◆ WORK REQUIRED ◆
The output should match the data below line for line.

◆ Dataset entries ◆
________________________

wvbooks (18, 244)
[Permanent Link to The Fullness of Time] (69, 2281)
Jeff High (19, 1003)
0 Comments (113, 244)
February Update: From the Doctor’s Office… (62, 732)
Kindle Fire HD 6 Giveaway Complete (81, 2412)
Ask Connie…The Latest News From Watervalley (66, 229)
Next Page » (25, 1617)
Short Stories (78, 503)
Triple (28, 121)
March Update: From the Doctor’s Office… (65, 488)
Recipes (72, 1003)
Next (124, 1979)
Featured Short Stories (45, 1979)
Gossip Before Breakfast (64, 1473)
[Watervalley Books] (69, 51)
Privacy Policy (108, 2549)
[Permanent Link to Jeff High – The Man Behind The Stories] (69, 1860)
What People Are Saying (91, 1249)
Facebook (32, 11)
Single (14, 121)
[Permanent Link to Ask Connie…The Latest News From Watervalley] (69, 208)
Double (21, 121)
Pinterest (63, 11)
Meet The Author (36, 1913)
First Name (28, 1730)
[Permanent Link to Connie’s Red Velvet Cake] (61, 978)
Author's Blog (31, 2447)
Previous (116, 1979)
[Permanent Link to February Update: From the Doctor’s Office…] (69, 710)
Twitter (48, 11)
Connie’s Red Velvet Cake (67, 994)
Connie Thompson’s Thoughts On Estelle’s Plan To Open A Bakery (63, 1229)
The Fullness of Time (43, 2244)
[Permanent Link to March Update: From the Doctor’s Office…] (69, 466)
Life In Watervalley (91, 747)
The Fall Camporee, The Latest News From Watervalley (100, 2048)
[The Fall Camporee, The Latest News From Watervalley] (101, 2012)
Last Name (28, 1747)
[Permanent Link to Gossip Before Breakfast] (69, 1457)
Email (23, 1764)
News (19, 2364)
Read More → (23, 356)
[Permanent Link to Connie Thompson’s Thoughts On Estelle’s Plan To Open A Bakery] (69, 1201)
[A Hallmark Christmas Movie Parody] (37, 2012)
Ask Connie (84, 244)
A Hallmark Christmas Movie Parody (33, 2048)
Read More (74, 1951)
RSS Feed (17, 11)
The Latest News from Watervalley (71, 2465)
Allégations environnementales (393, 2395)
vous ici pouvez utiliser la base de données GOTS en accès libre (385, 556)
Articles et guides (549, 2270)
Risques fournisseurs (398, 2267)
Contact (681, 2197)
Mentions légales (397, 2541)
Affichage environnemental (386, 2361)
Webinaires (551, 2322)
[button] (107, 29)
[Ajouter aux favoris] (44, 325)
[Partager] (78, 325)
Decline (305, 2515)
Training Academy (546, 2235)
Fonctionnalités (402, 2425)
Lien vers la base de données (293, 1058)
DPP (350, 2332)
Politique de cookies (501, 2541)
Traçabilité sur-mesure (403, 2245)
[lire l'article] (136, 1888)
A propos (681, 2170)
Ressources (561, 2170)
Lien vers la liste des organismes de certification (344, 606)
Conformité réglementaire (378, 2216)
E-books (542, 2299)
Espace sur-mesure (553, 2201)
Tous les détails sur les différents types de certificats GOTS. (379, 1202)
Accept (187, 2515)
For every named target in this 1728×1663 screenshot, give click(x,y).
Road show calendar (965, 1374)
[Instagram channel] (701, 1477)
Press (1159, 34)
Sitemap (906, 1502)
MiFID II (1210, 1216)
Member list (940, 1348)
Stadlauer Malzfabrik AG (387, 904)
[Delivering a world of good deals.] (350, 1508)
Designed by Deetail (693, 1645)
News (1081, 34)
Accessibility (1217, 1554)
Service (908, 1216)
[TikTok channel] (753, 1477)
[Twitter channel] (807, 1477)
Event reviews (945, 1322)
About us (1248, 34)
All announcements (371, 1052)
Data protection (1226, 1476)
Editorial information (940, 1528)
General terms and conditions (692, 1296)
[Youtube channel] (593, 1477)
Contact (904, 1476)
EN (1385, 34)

________________________

◆ YOUR SOLUTION ◆
wvbooks (18, 244)
[Permanent Link to The Fullness of Time] (69, 2281)
Jeff High (19, 1003)
0 Comments (113, 244)
February Update: From the Doctor’s Office… (62, 732)
Kindle Fire HD 6 Giveaway Complete (81, 2412)
Ask Connie…The Latest News From Watervalley (66, 229)
Next Page » (25, 1617)
Short Stories (78, 503)
Triple (28, 121)
March Update: From the Doctor’s Office… (65, 488)
Recipes (72, 1003)
Next (124, 1979)
Featured Short Stories (45, 1979)
Gossip Before Breakfast (64, 1473)
[Watervalley Books] (69, 51)
Privacy Policy (108, 2549)
[Permanent Link to Jeff High – The Man Behind The Stories] (69, 1860)
What People Are Saying (91, 1249)
Facebook (32, 11)
Single (14, 121)
[Permanent Link to Ask Connie…The Latest News From Watervalley] (69, 208)
Double (21, 121)
Pinterest (63, 11)
Meet The Author (36, 1913)
First Name (28, 1730)
[Permanent Link to Connie’s Red Velvet Cake] (61, 978)
Author's Blog (31, 2447)
Previous (116, 1979)
[Permanent Link to February Update: From the Doctor’s Office…] (69, 710)
Twitter (48, 11)
Connie’s Red Velvet Cake (67, 994)
Connie Thompson’s Thoughts On Estelle’s Plan To Open A Bakery (63, 1229)
The Fullness of Time (43, 2244)
[Permanent Link to March Update: From the Doctor’s Office…] (69, 466)
Life In Watervalley (91, 747)
The Fall Camporee, The Latest News From Watervalley (100, 2048)
[The Fall Camporee, The Latest News From Watervalley] (101, 2012)
Last Name (28, 1747)
[Permanent Link to Gossip Before Breakfast] (69, 1457)
Email (23, 1764)
News (19, 2364)
Read More → (23, 356)
[Permanent Link to Connie Thompson’s Thoughts On Estelle’s Plan To Open A Bakery] (69, 1201)
[A Hallmark Christmas Movie Parody] (37, 2012)
Ask Connie (84, 244)
A Hallmark Christmas Movie Parody (33, 2048)
Read More (74, 1951)
RSS Feed (17, 11)
The Latest News from Watervalley (71, 2465)
Allégations environnementales (393, 2395)
vous ici pouvez utiliser la base de données GOTS en accès libre (385, 556)
Articles et guides (549, 2270)
Risques fournisseurs (398, 2267)
Contact (681, 2197)
Mentions légales (397, 2541)
Affichage environnemental (386, 2361)
Webinaires (551, 2322)
[button] (107, 29)
[Ajouter aux favoris] (44, 325)
[Partager] (78, 325)
Decline (305, 2515)
Training Academy (546, 2235)
Fonctionnalités (402, 2425)
Lien vers la base de données (293, 1058)
DPP (350, 2332)
Politique de cookies (501, 2541)
Traçabilité sur-mesure (403, 2245)
[lire l'article] (136, 1888)
A propos (681, 2170)
Ressources (561, 2170)
Lien vers la liste des organismes de certification (344, 606)
Conformité réglementaire (378, 2216)
E-books (542, 2299)
Espace sur-mesure (553, 2201)
Tous les détails sur les différents types de certificats GOTS. (379, 1202)
Accept (187, 2515)
For every named target in this 1728×1663 screenshot, give click(x,y).
Road show calendar (965, 1374)
[Instagram channel] (701, 1477)
Press (1159, 34)
Sitemap (906, 1502)
MiFID II (1210, 1216)
Member list (940, 1348)
Stadlauer Malzfabrik AG (387, 904)
[Delivering a world of good deals.] (350, 1508)
Designed by Deetail (693, 1645)
News (1081, 34)
Accessibility (1217, 1554)
Service (908, 1216)
[TikTok channel] (753, 1477)
[Twitter channel] (807, 1477)
Event reviews (945, 1322)
About us (1248, 34)
All announcements (371, 1052)
Data protection (1226, 1476)
Editorial information (940, 1528)
General terms and conditions (692, 1296)
[Youtube channel] (593, 1477)
Contact (904, 1476)
EN (1385, 34)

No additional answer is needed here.